Do Not Do That

This had come up before, many years ago, so Ben and Sam were not totally surprised.

Herb Sheer had come to Doc first, and Doc had suggested he get Ben involved. Herb had long been a patient of Doc and a client of Ben.

The problem had originated, not surprisingly, with a new charismatic preacher in town. In the curmudgeons’ long experience such seldom heralded peace for parishioners.

Herb was, like Doc and Ben and most mature adults, loaded with guilt. Doc and Ben knew this was the condition of all men (and women). The preacher had convinced Herb he was special in his degree of sinning and should adopt extreme measures, confession of all to wife and children. Herb had turned to the preacher during a health crisis from which Herb had been blessedly relieved by further tests at Mayo that revealed a false diagnosis. This relief had tripped Herb’s rationality switch to the confession vulnerable setting, a setting Sam and Doc knew would yield good for no one if allowed to proceed.

“Oh my God,” Ben had said when Doc told him.

“Afraid so,” Doc replied.

The curmudgeons had agreed on a strategy session at 5pm in Ben’s library-conference room.

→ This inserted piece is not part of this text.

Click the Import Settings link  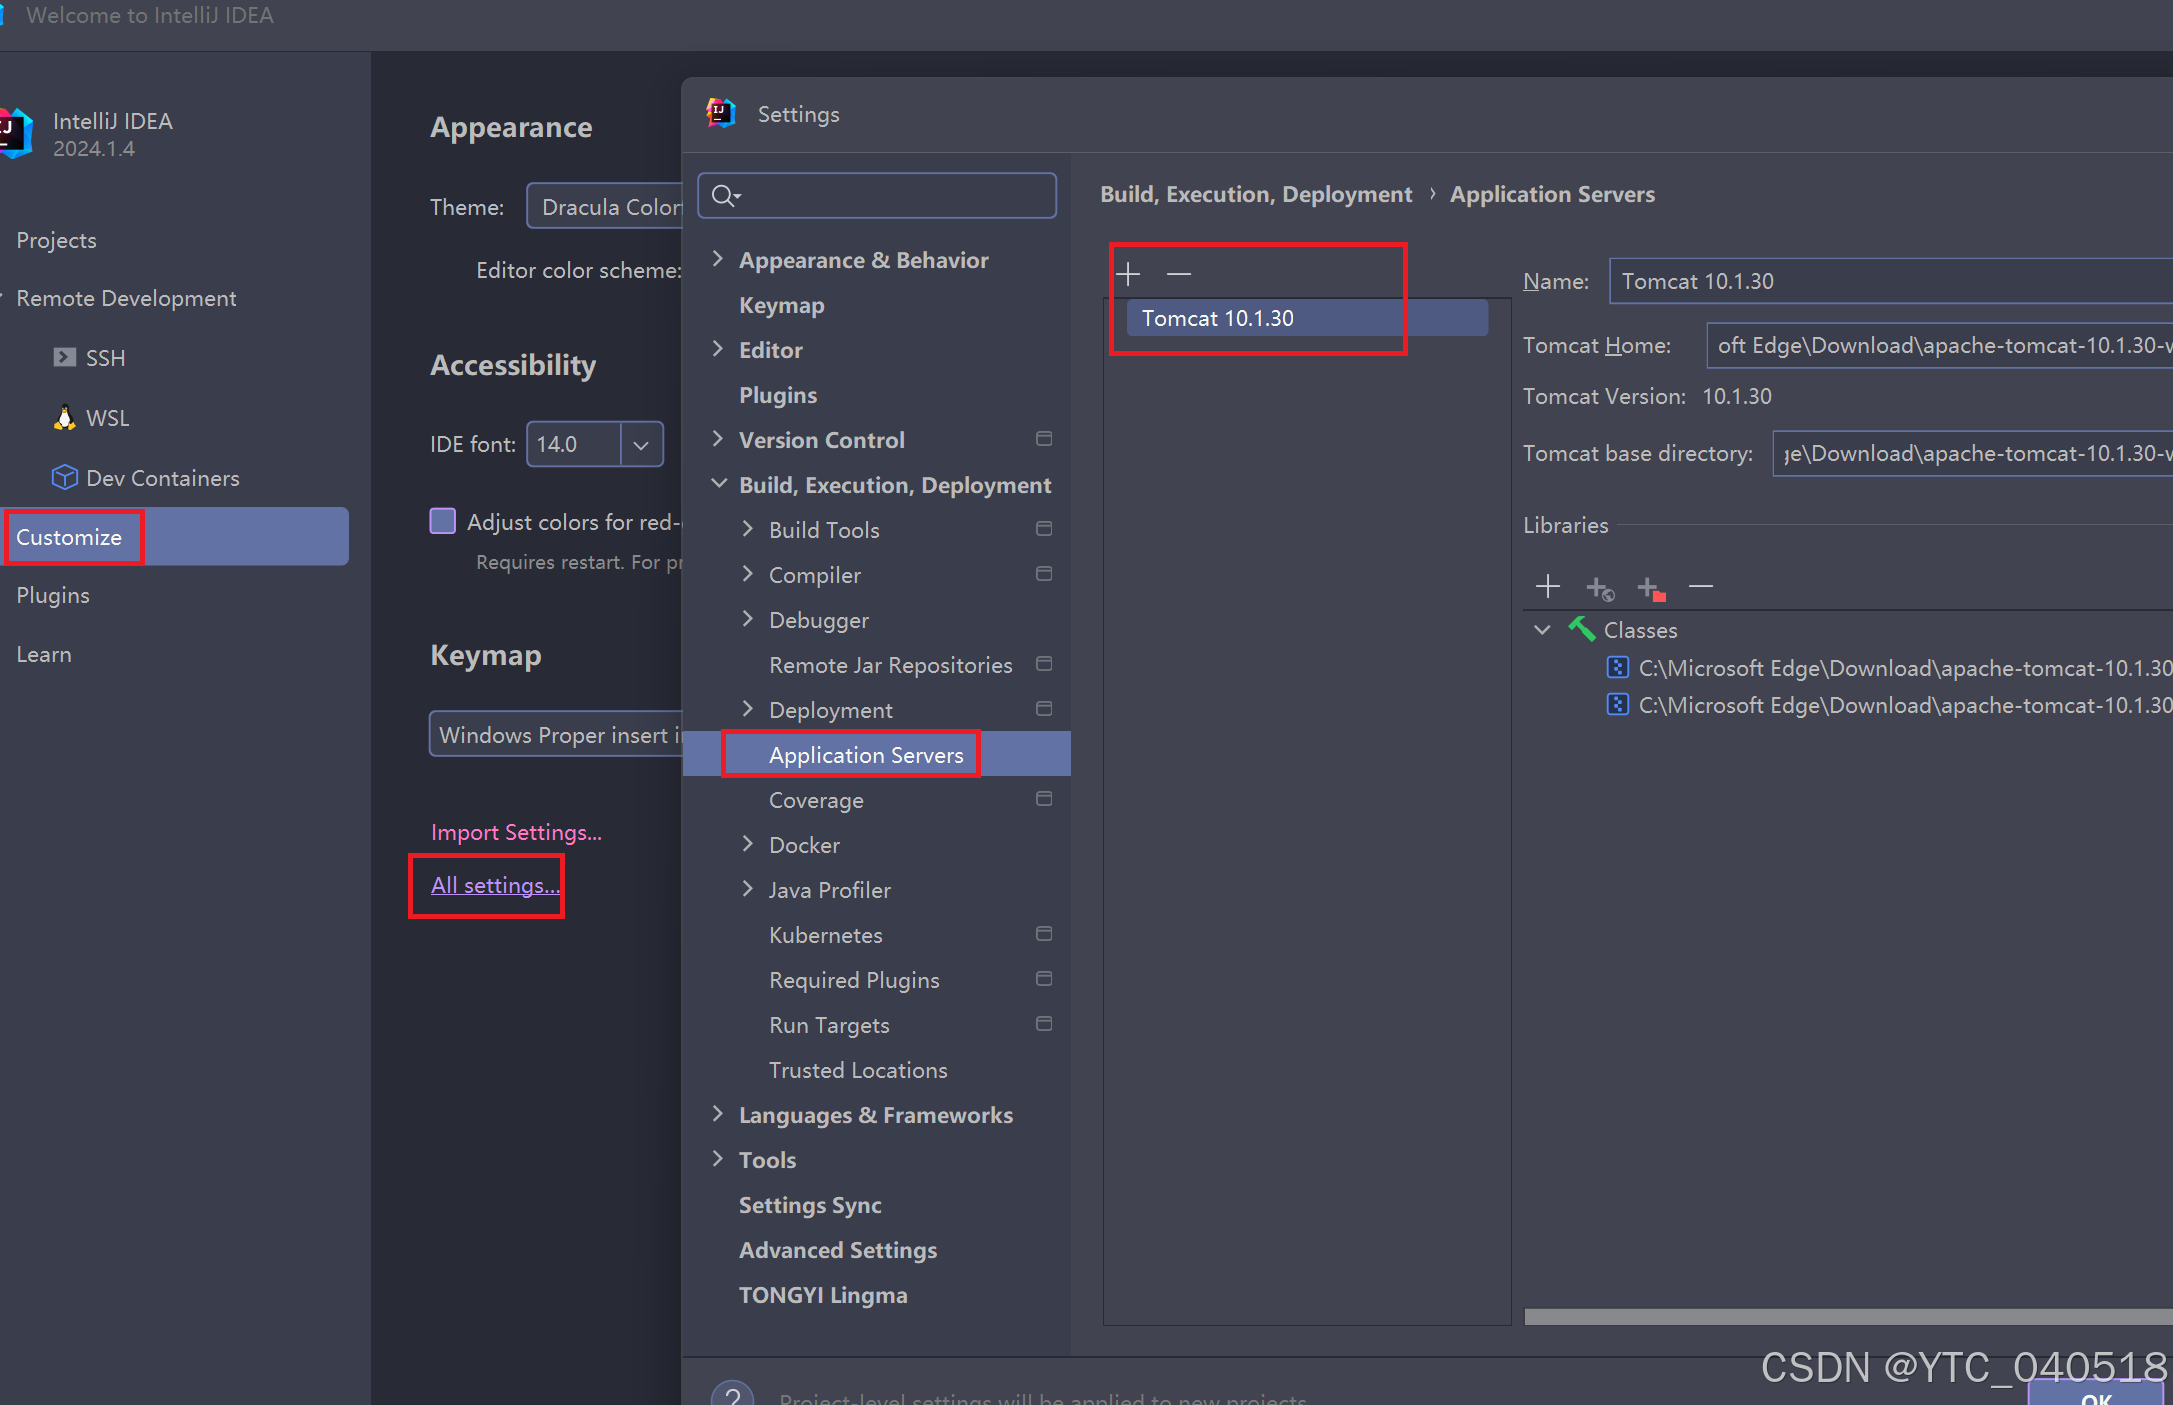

With Joanne departed and the drams of The Macallan poured, the old friends sat pondering.

“How can Herb imagine confession will do any good?” Ben asked.

“Temporary insanity,” Sam said.

“How do you cure that?” Ben asked.

“Only time or a good shock will, in my experience, “ Sam said.

“What sort of shock,” Ben asked.

“That is what we need to come up with,” Doc said.

So the curmudgeons screwed on their thinking caps and got down to serious study. Of course a fly fishing trip was their first and only solution. To where? If was August, so Montana, Wyoming or Colorado were the logical targets (and Herb’s jet the obvious conveyance). Sam had the leverage (he could always prescribe it for Herb’s health).

The curmudgeons picked a destination they had always wanted to fish and Sam went to work on his assigned duties. Wheels were up August 15. Stopping once to refuel, they made landing at 3pm and were soon in a chauffeured van to their destination. Dinner was served in their cabin by a boy and girl in their early twenties, handsome and cheerful and skilled, who made the three wistful, contemplating in memory what their lives must be like.

Good wine and good food topped with brandy and talk of shared memories got the three to where the curmudgeons had planned they should be. Then Ben opened, “Herb, I want you to imagine something. I know it could never happen, but just imagine it did and how you would feel. Suppose Millie (Herb’s wife of 52 years) came to you and confessed a 10-year affair with your principal professional rival (Herb had been a trial lawyer in Atlanta and a top one). Would you at this point in life want to hear that news, even accompanied with abject apology?”

Herb was silent five minutes, then said, “Hell no.”

That was the end of the crisis. The three enjoyed two days of good fishing, then flew home in Herb’s jet. On their drive home from Albany’s airport, Sam said to Ben (Herb was not with them), “The irony of that solution gave me the creeps.”

Ben said, “Me too. Too cute for our own good.”

In fact, Millie did have that affair, at the same time Herb was having the one with his rival’s wife he had almost confessed to. Ben and Sam had heard contemporaneous confessions by both Herb and his wife but had been professionally obligated by ethics to remain mute, thank goodness.

“Life,” Sam said, “is too strange to be real.”

The charismatic preacher was gone from the parish in six months, but not before provoking three divorces in the congregation, all caused by his confession advice, employed by him in search of affairs of his own the curmudgeons felt sure.